In sostanza, i processi si fanno attraverso le conferenze stampa delle Procure e il volantinaggio delle intercettazioni sui quotidiani. Ben venga il giornalismo di inchiesta – purché non operi in un clima di diffamazione come accade spesso da noi – purché non si credano come Bernstein e Woodrow, gli eroi del Watergate, i nostri velinari delle Procure.
Non esiste più una distinzione, negli affari internazionali, tra commissioni e tangenti (nella vendita di armamenti le transazioni si sono sempre svolte in un’area grigia); le attività di lobbying – assolutamente legittime e regolamentate in altri Paesi – da noi sono sempre a rischio di incorrere nel reato di corruzione.
Insomma, l’Italia è ormai un Paese come l’Iran dove gli ayatollah (da noi le Procure) vigilano sulla politica e ne condizionano i protagonisti. Lì almeno esiste una gerarchia con un Custode supremo della Rivoluzione. Da noi sono in tanti (a centinaia) e ognuno agisce come vuole senza rispondere a nessuno. Ecco perché l’emendamento Pini, ancorché rozzo, è positivo e va nella giusta direzione.

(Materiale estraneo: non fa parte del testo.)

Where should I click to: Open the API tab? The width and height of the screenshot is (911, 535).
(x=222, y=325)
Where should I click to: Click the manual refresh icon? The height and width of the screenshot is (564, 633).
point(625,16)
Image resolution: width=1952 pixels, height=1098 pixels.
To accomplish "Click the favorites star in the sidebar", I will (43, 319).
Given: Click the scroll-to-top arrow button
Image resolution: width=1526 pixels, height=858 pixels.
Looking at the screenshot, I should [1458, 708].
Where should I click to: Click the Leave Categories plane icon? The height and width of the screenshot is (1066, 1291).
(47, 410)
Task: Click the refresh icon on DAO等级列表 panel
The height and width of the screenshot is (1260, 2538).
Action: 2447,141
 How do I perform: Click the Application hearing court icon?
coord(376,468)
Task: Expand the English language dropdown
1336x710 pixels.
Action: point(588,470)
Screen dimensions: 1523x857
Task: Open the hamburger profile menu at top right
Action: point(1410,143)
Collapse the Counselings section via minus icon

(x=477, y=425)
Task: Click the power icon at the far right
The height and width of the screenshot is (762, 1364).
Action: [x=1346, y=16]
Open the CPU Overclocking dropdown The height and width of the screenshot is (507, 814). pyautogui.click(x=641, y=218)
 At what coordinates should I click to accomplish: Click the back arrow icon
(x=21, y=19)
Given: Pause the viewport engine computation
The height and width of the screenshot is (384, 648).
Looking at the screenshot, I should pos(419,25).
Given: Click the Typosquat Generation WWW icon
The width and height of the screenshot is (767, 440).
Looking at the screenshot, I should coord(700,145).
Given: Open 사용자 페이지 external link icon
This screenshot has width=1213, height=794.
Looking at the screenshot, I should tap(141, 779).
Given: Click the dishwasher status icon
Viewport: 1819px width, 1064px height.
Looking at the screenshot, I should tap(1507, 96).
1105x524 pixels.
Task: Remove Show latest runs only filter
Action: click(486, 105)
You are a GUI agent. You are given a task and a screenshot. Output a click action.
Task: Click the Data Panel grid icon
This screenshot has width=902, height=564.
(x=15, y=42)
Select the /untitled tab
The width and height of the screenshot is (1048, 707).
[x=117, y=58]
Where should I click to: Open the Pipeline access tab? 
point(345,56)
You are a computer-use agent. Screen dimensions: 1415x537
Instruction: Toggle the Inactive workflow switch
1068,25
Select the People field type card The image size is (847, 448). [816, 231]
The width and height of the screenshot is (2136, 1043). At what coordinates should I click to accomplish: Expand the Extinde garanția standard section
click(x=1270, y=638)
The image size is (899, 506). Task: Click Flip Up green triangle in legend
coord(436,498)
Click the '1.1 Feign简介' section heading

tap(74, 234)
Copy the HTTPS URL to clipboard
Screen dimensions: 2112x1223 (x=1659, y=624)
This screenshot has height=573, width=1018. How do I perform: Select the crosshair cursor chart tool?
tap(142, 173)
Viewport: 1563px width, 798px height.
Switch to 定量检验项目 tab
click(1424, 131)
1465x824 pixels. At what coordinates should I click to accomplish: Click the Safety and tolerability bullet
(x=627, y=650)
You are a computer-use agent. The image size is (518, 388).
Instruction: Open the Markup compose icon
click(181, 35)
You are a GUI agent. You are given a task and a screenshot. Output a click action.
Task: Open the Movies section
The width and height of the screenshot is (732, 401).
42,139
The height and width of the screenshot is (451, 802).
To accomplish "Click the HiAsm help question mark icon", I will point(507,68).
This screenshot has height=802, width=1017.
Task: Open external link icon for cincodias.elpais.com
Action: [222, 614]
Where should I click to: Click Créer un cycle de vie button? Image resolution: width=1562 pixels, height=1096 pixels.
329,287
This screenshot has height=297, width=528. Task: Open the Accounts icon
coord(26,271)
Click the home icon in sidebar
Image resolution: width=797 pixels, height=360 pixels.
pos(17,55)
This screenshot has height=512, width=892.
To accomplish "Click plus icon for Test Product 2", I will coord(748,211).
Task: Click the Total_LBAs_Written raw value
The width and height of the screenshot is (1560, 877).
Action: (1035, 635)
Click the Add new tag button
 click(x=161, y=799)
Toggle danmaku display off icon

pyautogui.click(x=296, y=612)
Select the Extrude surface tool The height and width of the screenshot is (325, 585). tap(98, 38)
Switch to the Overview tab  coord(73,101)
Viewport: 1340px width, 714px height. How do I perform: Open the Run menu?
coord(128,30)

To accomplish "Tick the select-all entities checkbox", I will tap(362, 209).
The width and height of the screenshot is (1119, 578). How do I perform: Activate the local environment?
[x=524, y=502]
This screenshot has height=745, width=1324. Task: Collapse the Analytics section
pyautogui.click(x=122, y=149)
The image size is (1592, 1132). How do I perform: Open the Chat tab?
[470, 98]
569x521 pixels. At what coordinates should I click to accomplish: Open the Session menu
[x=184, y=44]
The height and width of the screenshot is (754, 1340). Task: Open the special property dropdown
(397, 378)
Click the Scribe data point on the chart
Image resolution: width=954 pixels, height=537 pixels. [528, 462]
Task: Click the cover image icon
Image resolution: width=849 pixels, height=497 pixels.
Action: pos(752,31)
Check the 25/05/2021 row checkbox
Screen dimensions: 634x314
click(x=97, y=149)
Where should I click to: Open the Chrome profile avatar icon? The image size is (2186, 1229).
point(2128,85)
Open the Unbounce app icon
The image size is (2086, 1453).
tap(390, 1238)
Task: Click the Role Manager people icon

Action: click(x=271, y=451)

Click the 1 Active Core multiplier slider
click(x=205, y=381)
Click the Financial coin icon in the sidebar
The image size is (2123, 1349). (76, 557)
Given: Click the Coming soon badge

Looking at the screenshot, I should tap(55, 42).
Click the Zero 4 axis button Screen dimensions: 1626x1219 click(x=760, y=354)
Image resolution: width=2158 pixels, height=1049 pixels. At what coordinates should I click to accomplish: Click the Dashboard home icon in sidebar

Certo, deve essere corretto: non può esservi un rapporto risarcitorio diretto tra il giudice e il cittadino. La richiesta di risarcimento del danno subito ingiustamente dal cittadino va rivolta allo Stato; ma lo Stato deve essere obbligato a promuovere azione di rivalsa sul giudice ‘’fellone’’ (si può dire?) nel caso in cui siano accertate gravi mancanze (addirittura il dolo, la colpa grave o la violazione palese della legge) nell’azione del magistrato.
Avviene così in tutti i casi. Si pensi ai medici o ai chirurghi degli ospedali pubblici, che sono sottoposti all’azione di responsabilità e che sono indagati, su richiesta delle famiglie, ogni volta che muore un loro paziente. Si sentono forse impediti ad esercitare la loro professione? Da ultimo, se un normale cittadino si permette di criticare un magistrato questo è abilitato ad agire in sede civile e a chiedergli i danni (che gli vengono sempre riconosciuti per solidarietà di casta). Ma se avviene il contrario; se un magistrato, in conferenza stampa, rilascia dichiarazioni lesive dell’onorabilità di un cittadino, che successivamente risultano infondate; se quelle dichiarazioni servono a ‘’sbattere il mostro in prima pagina’’; se tutto ciò accade quotidianamente sotto i nostri occhi, alla fine chi paga il conto?
Una volta si diceva: ‘’Fiat justitia, pereat mundus’’. Era un principio ad effetti devastanti perché non esiste giustizia se essa deve comportare la fine del mondo. Oggi il latinetto funziona così: ‘’Fiat arrogantia iniustitiae, pereat mundus’’. Fino a quando?